Herod, for his part was lost in fear that there might be one who could take his throne. When he realized that the Magi were not going to lead him to his rival caused him to react and send soldiers to Bethlehem to kill every boy from new born to the age of 2. We know that Herod was not successful, for Joseph to Mary and Jesus to Egypt where they remained for a time, until Herod was dead. And then, under the command of dream they returned to Nazareth.

Where does this leave us at the end of this Christmas season? We are witnesses to the truth: that Jesus is God with the flesh on. Telling others about the truth is a life shaking thing to do for both the receiver and the speaker. Speaking the truth, even when it is done in love is not always going to receive a positive reaction. It can anger people just as easily as it can bless and set people free. It reminds them that they are not in control. Truth needs to be spoken in love and needs to sometimes defy authority when necessary.
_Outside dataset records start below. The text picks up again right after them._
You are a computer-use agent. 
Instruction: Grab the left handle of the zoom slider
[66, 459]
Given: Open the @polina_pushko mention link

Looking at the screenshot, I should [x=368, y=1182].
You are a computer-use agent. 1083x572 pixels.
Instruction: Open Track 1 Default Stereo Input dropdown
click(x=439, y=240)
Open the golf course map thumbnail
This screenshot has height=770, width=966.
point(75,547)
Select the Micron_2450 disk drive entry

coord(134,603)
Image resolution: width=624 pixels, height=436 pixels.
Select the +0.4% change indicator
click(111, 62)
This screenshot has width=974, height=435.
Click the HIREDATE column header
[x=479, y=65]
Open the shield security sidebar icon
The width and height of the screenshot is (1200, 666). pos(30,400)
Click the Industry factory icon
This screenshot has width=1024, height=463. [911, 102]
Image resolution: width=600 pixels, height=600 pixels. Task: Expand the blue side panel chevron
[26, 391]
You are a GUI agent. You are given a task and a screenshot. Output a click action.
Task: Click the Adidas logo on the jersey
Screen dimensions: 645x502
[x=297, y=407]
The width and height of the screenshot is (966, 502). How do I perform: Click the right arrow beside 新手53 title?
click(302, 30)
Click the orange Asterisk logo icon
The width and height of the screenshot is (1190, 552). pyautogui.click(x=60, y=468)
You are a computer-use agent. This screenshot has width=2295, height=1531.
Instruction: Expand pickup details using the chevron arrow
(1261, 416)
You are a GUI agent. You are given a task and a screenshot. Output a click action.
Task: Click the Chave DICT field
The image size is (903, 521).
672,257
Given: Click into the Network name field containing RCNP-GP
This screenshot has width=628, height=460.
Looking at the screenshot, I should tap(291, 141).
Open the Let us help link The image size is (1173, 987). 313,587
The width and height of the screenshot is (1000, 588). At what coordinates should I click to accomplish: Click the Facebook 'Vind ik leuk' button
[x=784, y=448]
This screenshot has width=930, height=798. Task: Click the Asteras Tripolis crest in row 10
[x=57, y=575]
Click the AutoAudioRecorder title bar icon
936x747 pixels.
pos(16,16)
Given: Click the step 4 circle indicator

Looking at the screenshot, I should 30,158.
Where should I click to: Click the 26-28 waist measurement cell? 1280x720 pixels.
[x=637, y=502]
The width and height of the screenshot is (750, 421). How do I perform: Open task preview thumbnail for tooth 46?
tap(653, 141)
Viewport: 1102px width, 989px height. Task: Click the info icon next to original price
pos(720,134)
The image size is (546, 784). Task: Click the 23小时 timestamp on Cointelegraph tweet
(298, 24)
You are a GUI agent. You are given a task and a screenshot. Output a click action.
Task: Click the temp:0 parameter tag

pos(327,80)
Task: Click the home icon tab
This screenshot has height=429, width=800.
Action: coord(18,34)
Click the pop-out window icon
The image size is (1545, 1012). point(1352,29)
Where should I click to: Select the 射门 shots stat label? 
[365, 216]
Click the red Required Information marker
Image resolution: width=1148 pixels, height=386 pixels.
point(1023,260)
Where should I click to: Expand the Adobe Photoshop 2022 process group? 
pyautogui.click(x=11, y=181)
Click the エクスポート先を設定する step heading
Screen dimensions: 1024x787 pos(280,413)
So, we must consider that in proclaiming Jesus, that following the Morning Star is not a easy thing and therefore should not be a blind venture. Faithfulness will lead us into times of risk, places where we are going to need faith and courage and following directions out of dreams that will require trusting hearts and obedience in doing as we have been asked as we follow the Star. And I can witness to the fact that when we are faithful to what God asks of us, it is a joyful thing to be found faithful and worthy of your calling and service of Christ and the Gospel – even if there are fetters and chains. It is not about the circumstances we are in or possessions we do or do not have – it is about being found with and in Christ. It is about knowing that Christ is here and that our redemption is at hand. Let Christ be incarnate in you.